Zur Aufgabe
Nenne alle Gruppen in Limburg, die sich laut dem Textabschnitt über die Limburger Stadttauben nicht mehr mit dem Thema herumschlagen wollen.
::: Textabschnitt :::
Das Drama nahm vor zwei Jahren seinen Lauf mit einem Bericht des Magistrats, in dem erstmals öffentlich eingeräumt wurde, dass Limburg ein Problem mit (zu vielen) Stadttauben hat. Das Drama sollte demnächst mit einem Auftrag für einen Schädlingsbekämpfer enden, der 200 Stadttauben einfangen, sie mit einem Schlag auf den Kopf betäuben und ihnen das Genick brechen sollte. Doch dazu wird es nicht mehr kommen.

Der Erlass, um den es gerade geht, stammt aus dem Jahr 2022 und wurde von der Unteren Naturschutzbehörde des Landkreises als Begründung dafür herangezogen, dass die Stadt Limburg oder ein von ihr beauftragter Schädlingsbekämpfer beim Taubentöten keine Genehmigung nach der Bundesartenschutzverordnung benötigt. Weil der Erlass jetzt jedoch aufgehoben wurde (offenbar gab es dagegen erhebliche juristische Bedenken), bedarf es nun wahrscheinlich doch einer solchen Genehmigung, die der Landkreis erteilen müsste.

Von dem toxischen Thema haben alle die Nase voll

Die Stadt wartet jetzt nach eigenen Angaben auf eine offizielle Mitteilung der Unteren Naturschutzbehörde, „ob es nach der Aufhebung einer besonderen Genehmigung bedarf“, und wird deshalb „zunächst keinen Auftrag“ an einen Schädlingsbekämpfer vergeben, 200 Stadttauben zu töten. Erst nach dieser Rückmeldung will die Stadt „zeitnah die weiteren Schritte prüfen“.

Doch niemand in Limburg will sich mehr mit diesem toxischen Thema herumschlagen: Die Stadtverordneten nicht, die das Taubentöten im November 2023 mehrheitlich beschlossen hatten und dafür in den sozialen Medien heftige Prügel einstecken mussten, die Verwaltungsspitze nicht, die ebenfalls beleidigt und bedroht wurde und der der politische Instinkt fehlte, die Wucht dieses Themas rechtzeitig zu erkennen, und auch die städtische Verwaltung nicht, bei der man ohnehin von Anfang an den Eindruck hatte, dass sie das Taubentöten nicht wirklich will.
::: Bereitgestellte Einträge :::
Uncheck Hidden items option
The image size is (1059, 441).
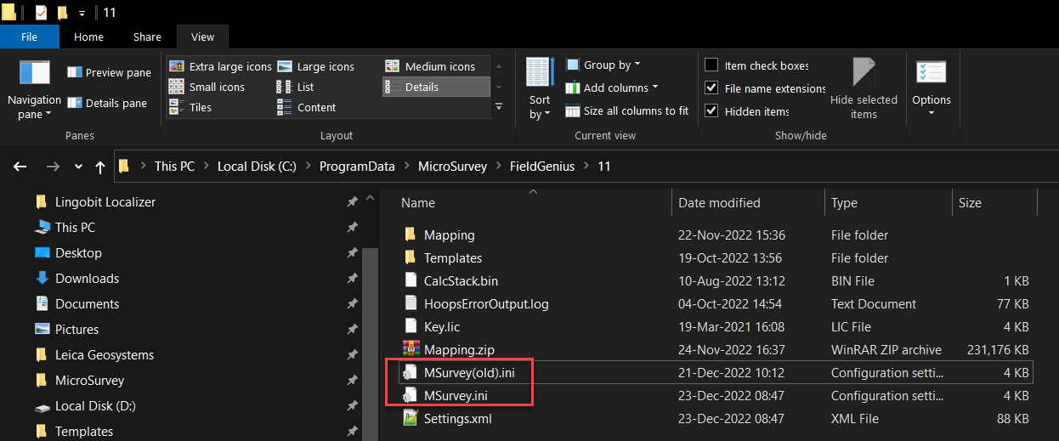[711, 111]
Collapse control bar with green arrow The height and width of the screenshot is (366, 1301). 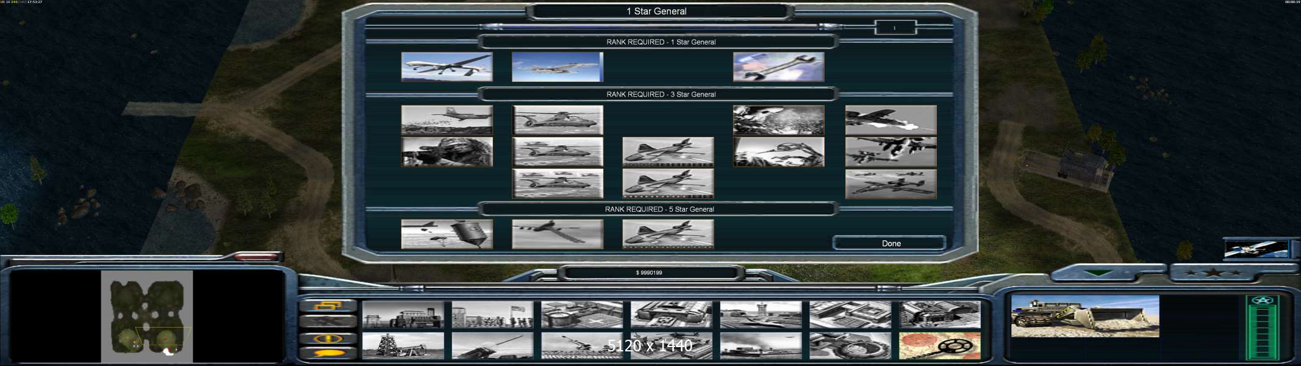click(1097, 273)
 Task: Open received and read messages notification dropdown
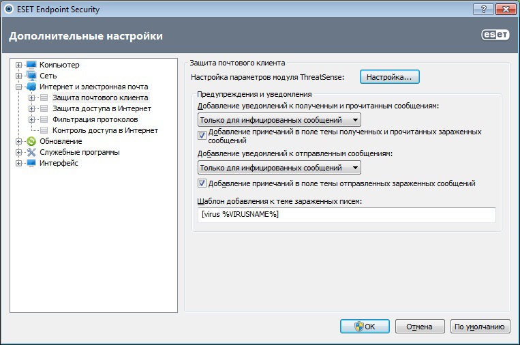[x=279, y=120]
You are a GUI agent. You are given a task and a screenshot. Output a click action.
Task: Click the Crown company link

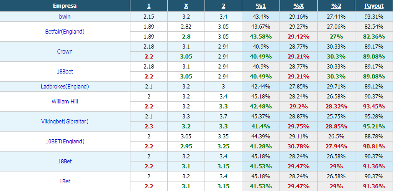tap(65, 51)
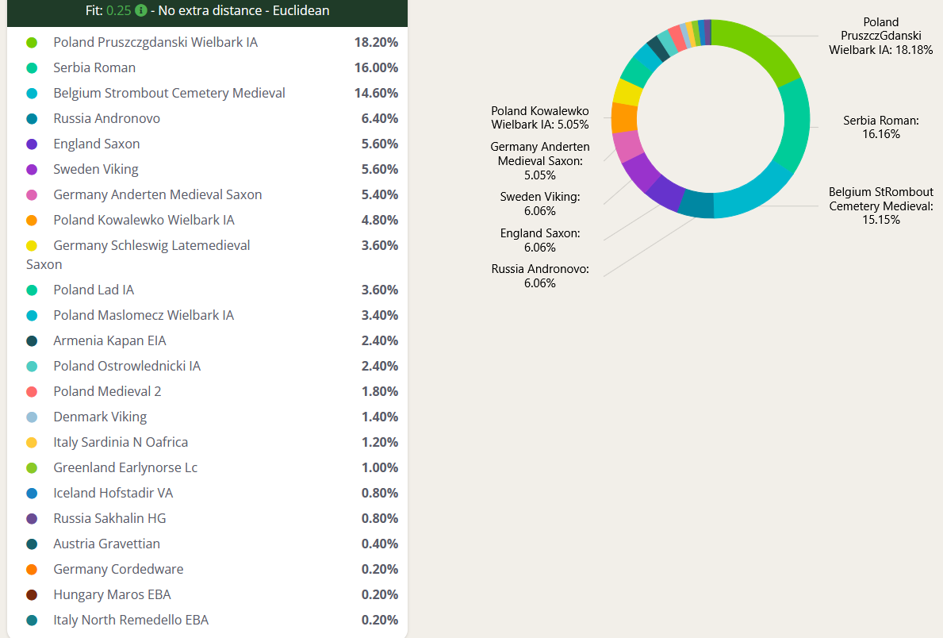Click the Fit 0.25 header bar
The image size is (943, 638).
[206, 11]
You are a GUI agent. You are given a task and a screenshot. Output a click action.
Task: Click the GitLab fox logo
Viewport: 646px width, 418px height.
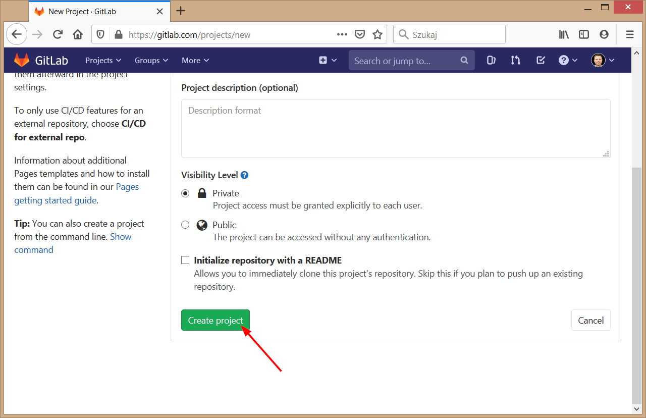pyautogui.click(x=22, y=60)
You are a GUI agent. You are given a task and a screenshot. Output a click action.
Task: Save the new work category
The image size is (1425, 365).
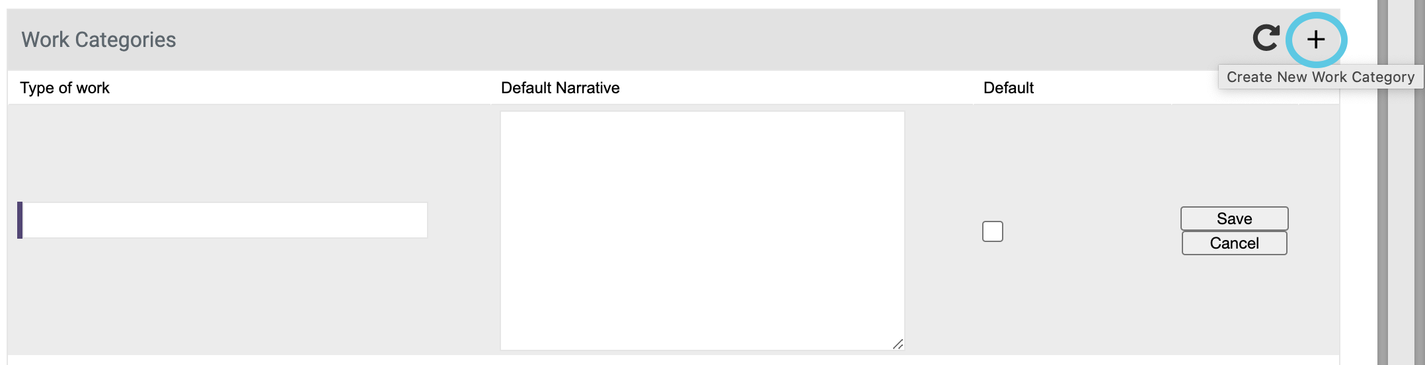tap(1234, 219)
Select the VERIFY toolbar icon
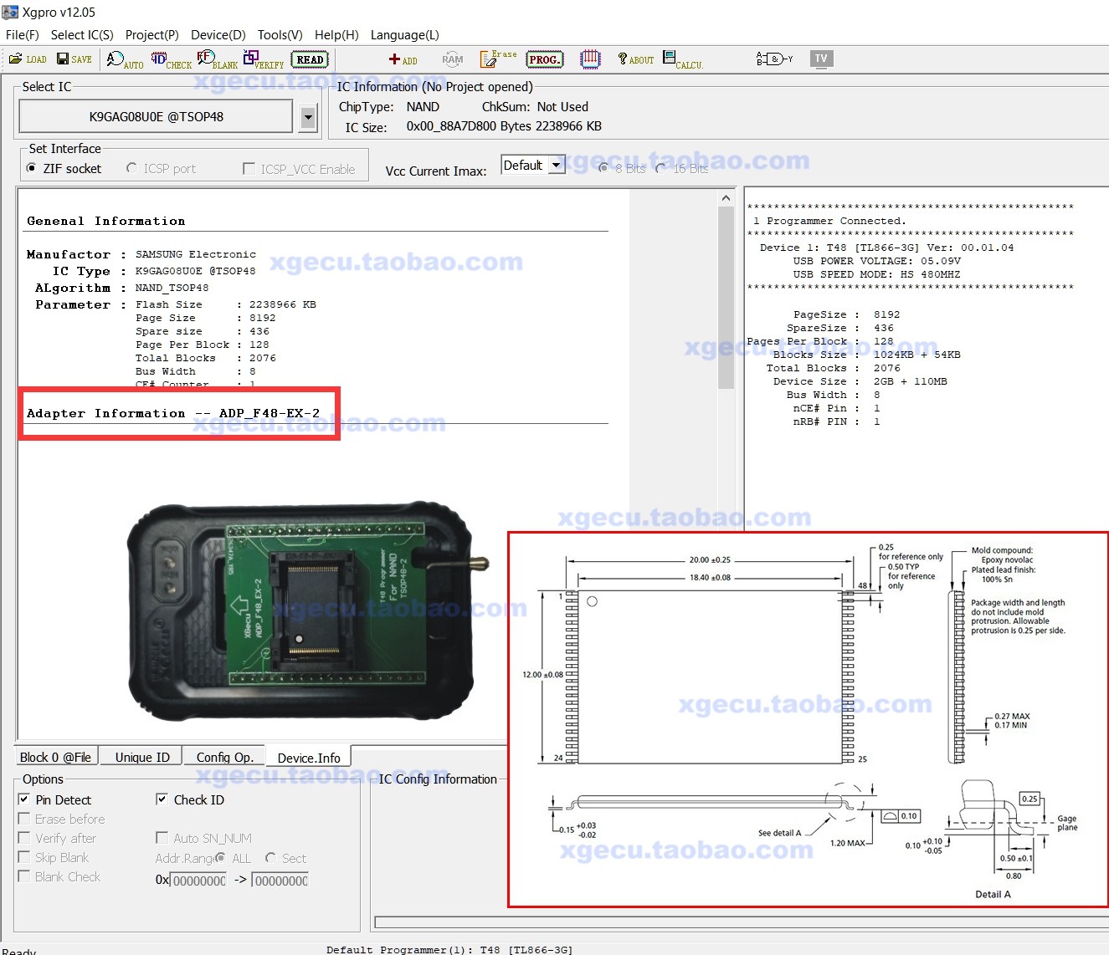Image resolution: width=1109 pixels, height=955 pixels. (x=261, y=59)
:::
Ergebnis
- die Stadtverordneten
- die Verwaltungsspitze
- die städtische Verwaltung